1. Disjunctive offers. Dominik Sklenar wrote to tell me about Ray Jennings's treatment of disjunctive offers, a brief account of which is available on-line in the Stanford Encyclopedia of Philosophy. Jennings observes that the disjunctive offer
(1) You can have ice cream for tea or you can have strawberries for tea.
(1a) You can have ice cream for tea. (1b) You can have strawberries for tea.
so that the meaning of (1) should be represented by a CONJUNCTION of (1a) and (1b) (perhaps with a third exclusionary conjunct meaning 'but/and you cannot have both', although Sklenar suggests that this bit of conveyed meaning is matter of conversational implicature).
Sklenar also doubts that there is ANY sentence of the form X or Y that is false if both X and Y are true.
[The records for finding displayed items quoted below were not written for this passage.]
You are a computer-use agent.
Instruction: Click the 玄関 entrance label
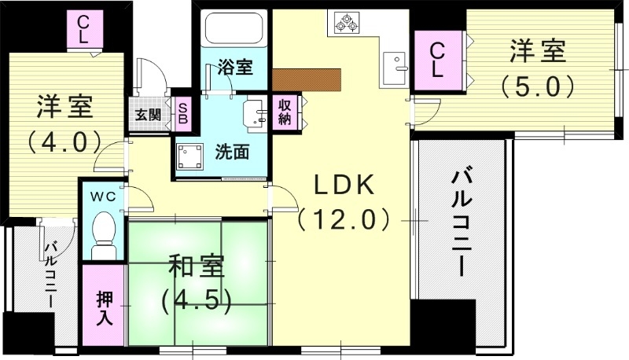click(149, 115)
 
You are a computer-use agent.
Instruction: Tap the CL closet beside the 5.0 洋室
click(438, 59)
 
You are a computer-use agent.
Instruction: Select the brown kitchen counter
click(308, 79)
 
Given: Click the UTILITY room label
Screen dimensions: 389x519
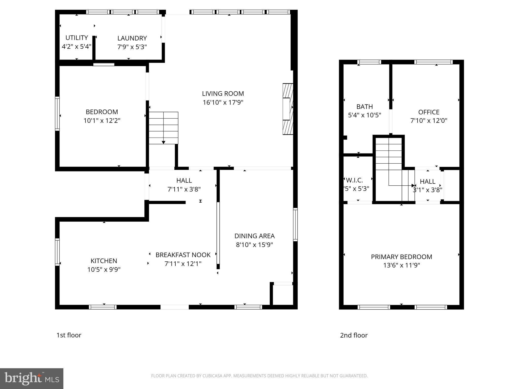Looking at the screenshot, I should coord(77,38).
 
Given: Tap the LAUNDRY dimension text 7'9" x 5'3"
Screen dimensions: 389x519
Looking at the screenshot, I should coord(132,47).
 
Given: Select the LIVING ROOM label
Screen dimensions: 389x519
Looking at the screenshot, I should coord(223,94).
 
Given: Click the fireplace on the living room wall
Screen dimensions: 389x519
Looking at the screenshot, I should coord(288,109).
This is a subtle point, turning on the notion of the "literal meaning" of a sentence, and I won't pursue it here.
2. Multiple senses of or. Jennings's treatment of disjunctive offers (as logical conjunctions) leads us away from the position that words like or should be assigned a single meaning in all of their uses (outside of idioms). This should be no great surprise, given the multiple (but related) senses of many lexical items, but many semanticists have hoped that "logical" lexical items like or (and the and a number of others) could be assigned a single meaning via constructs of logic, without multiplying entities.
3. Linear Logic. Two correspondents, Chris Martens and Robert Furber, note that the system of Linear Logic (see the Wikipedia page here, with references) provides a number of non-truth-functional connectives, some of which can be used to translate the uses of or discussed in my recent posting. Linear Logic takes "resources" rather than "truth" to be the central concept of the logic; to get the flavor of how this idea might be applied to or, look at Martens on my breakfast-juice example (disjunctive offers again):
… the connective &, pronounced "with", is defined such that A & B intuitively means "A and B can be produced with the same set of resources", such that with a given set of resources you can make an A, or you can make a B, but you can't have both at once. This is probably the connective you'd want for the breakfast example: "orange juice & grapefruit juice & tomato juice".
I'd give you a little lecture on Linear Logic, but I don't know enough about it to say anything illuminating.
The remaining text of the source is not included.